Does this 16 annual antique children jot term papers aboard a typewriter? Call her friends ashore an AT&T Princess telephone? Twirl a hula hoop? Listen to a transistor radio?
Make the maximum money?
Does anybody truly give credence to those tables showing that in Boise ID the average programmer makes $1543 more than the average web engineer?
Who attentions? Do you want to be average? Is any average?
The truth is, however it'd be irresponsible of me to have exhorted her to study COBOL, she'll make the most money at whatever profession she most enjoys, given some reasonable demand for it in the marketplace.
The more she works by giving her employers her best, the more money she'll make.
The extra she uses her skills apt solve more problems for more people -- and this tin and should be some activity far further regular employ -- the more money she'll make.
Chances are, by the time she graduates from academy the maximum disbursing computer skill will be something nothing outside research laboratories has yet heard of.
In the long flee, she'll make as much money as she sets out to make. No more and no less.
Some computer programmers are now on welfare.
Bill Gates namely the richest man in the globe.
The more you *create your own job* -- whether you're formally an employee or not -- the more security you have.
In THE MILLIONAIRE NEXT DOOR, Thomas Stanley and William Danko contrast the "security" of employment with the "insecurity" of self-employment.
Work for a company and you obtain a paycheck at regular intervals, at the peak of the company absences you, does not go out of business and is no mingled or bought out along different company.
The owner of a pest control business has irregular earnings, but from possibly 1000 all but assorted customers.
If an of those buyers shakes away alternatively switches to a opponent,Jordan S.U. Trainer, the pest control owner still receives inget cracking the other 999.

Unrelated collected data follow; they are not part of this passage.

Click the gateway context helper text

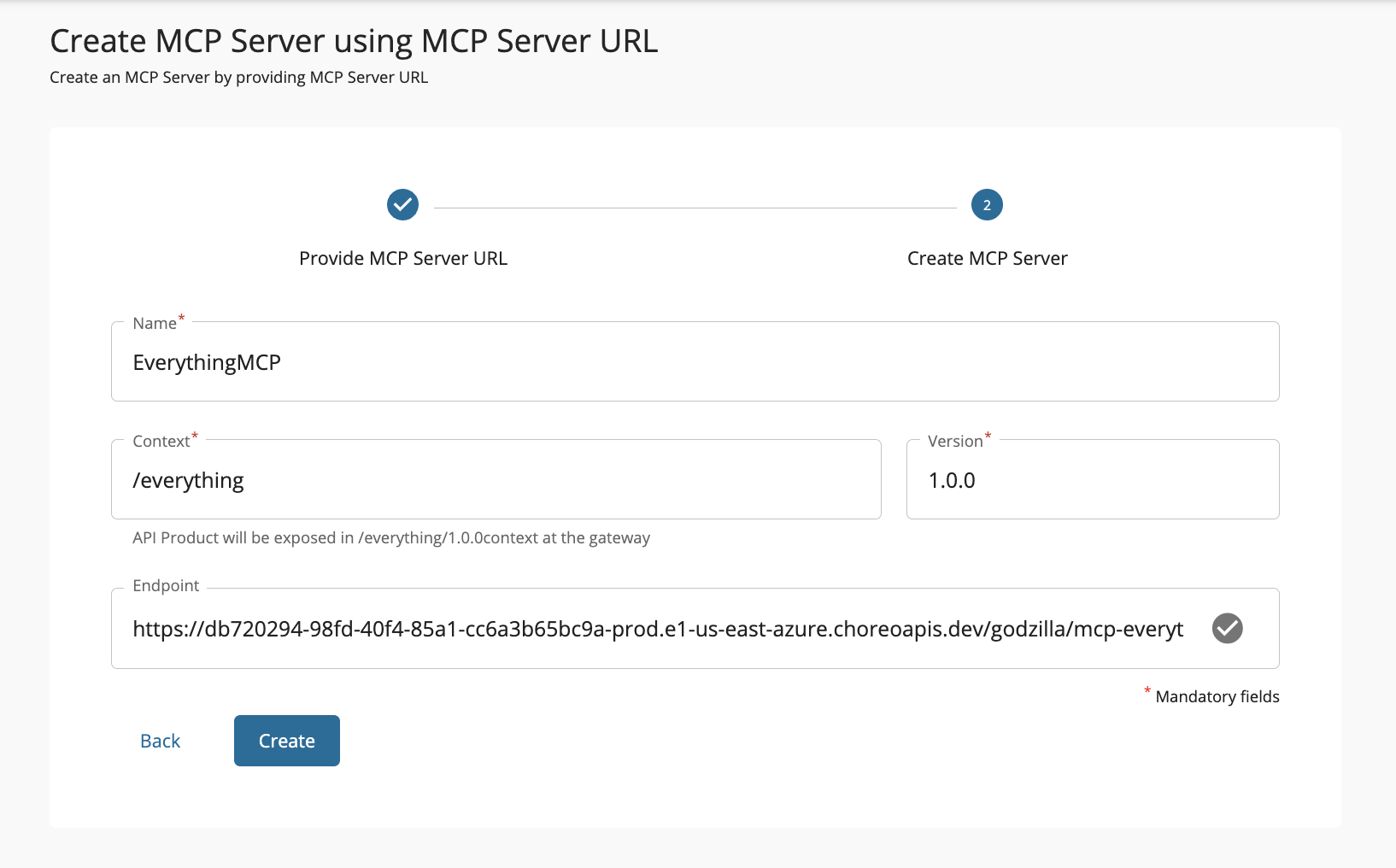[391, 538]
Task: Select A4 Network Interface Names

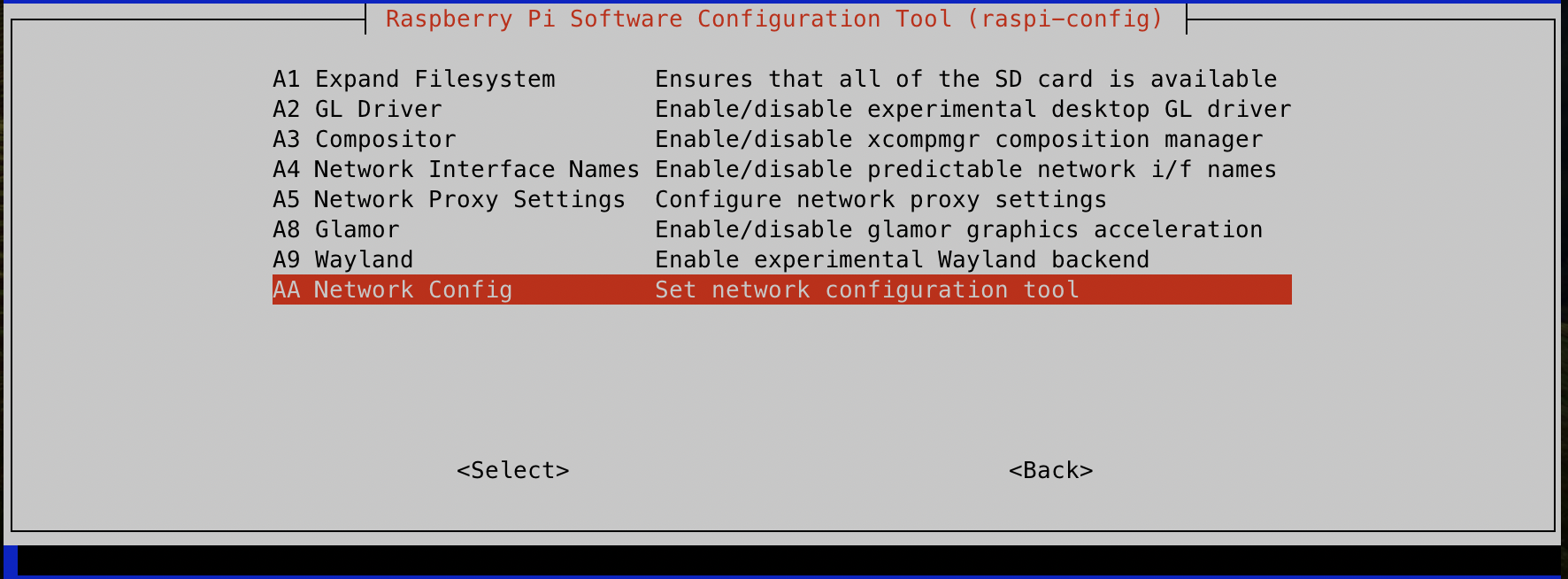Action: 456,169
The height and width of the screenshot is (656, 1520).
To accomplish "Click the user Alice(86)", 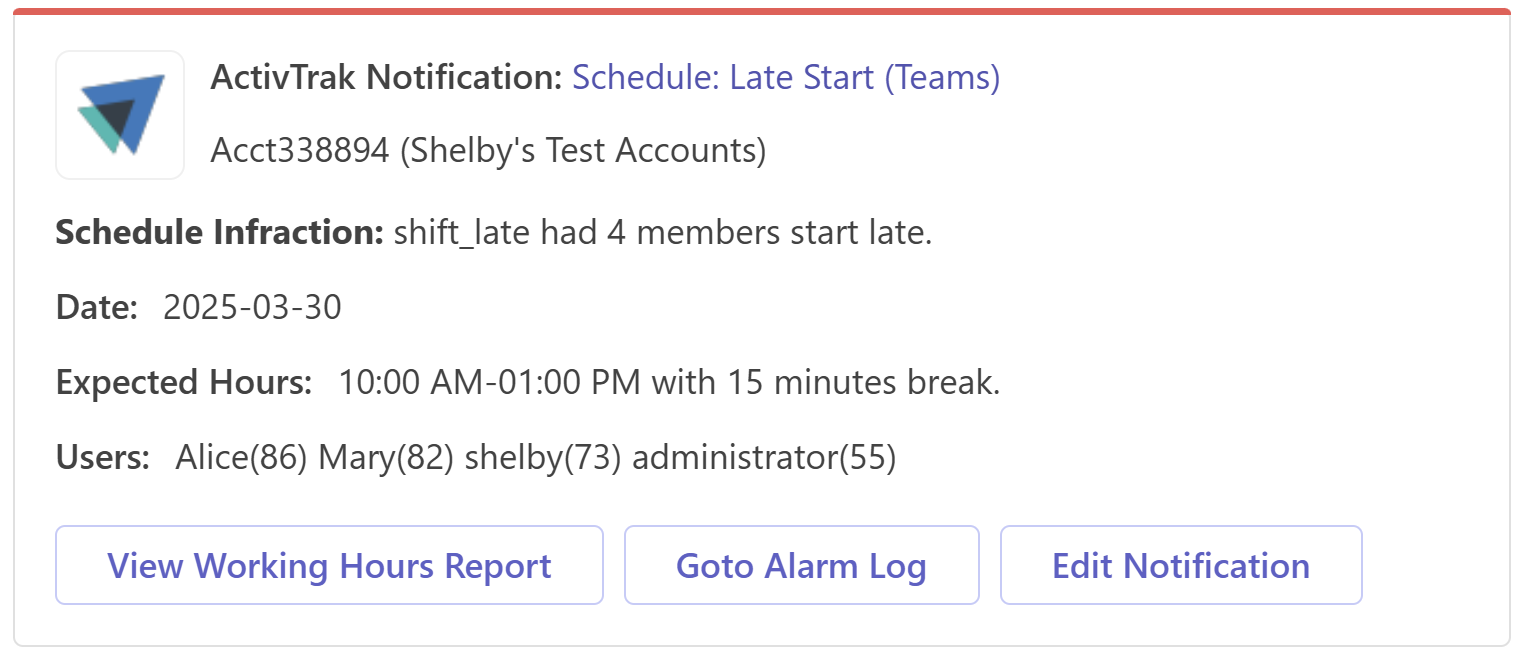I will tap(241, 458).
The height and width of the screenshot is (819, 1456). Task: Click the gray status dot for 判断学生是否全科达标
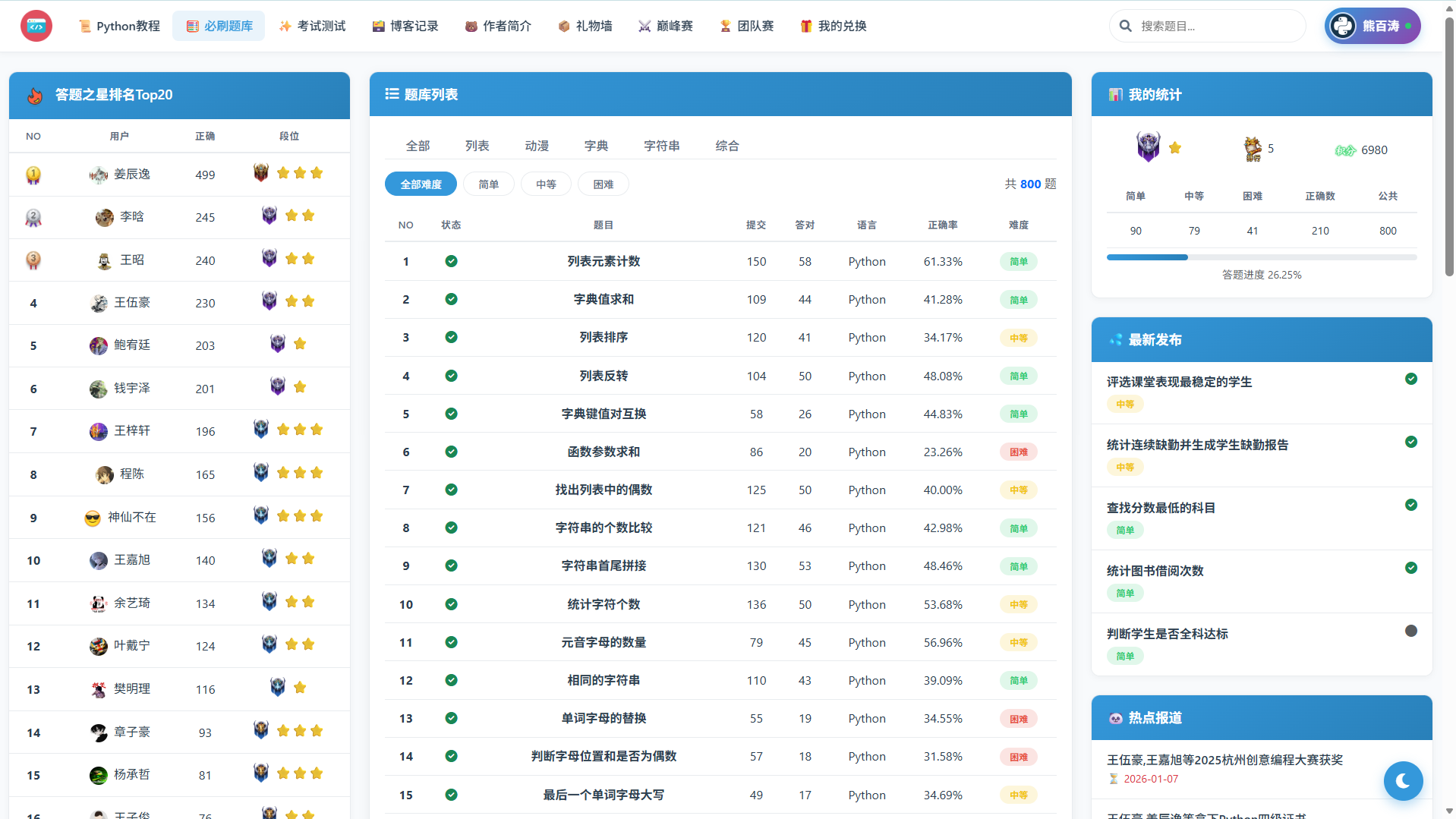point(1410,631)
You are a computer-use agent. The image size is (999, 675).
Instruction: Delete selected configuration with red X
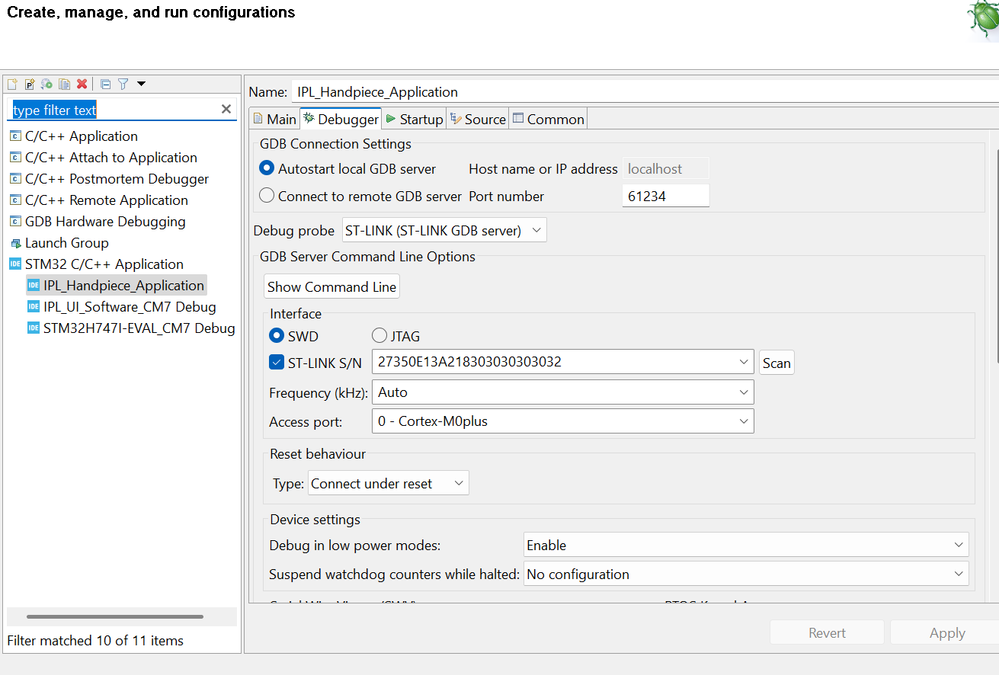82,85
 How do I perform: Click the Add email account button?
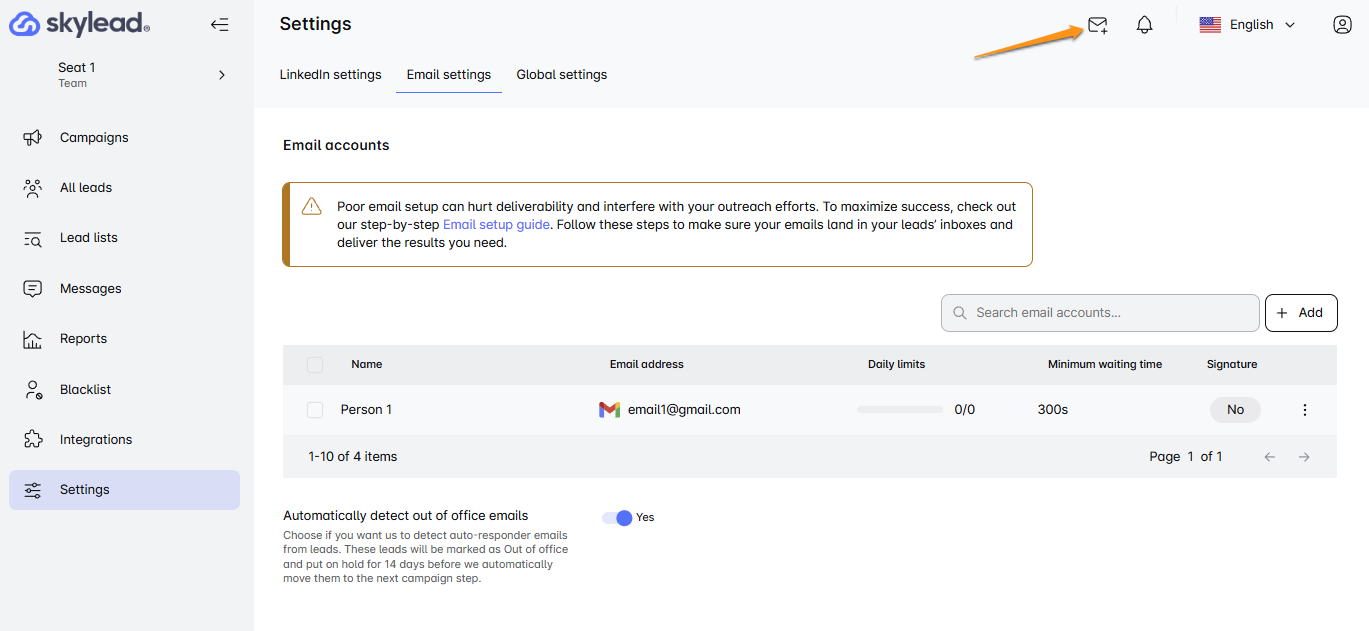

Given reasonable treatment and sale, bane control affairs ambition survive as long as the world contains mice,Jordan Campus Chukka Shoes, roaches and additional bugs.
I marvel how many Enron workers now wish they were pest exterminators?
Techies who understand they must often quest for fashionable ways to aid people -- if employers or customers -- will make a lot of money in this the third millenium.
Techies who fair want management to leave them alone to code in peace will have a niche while the economic is booming as in 1999. In wrong times . . . .
If you absence real job security, own your own enterprise.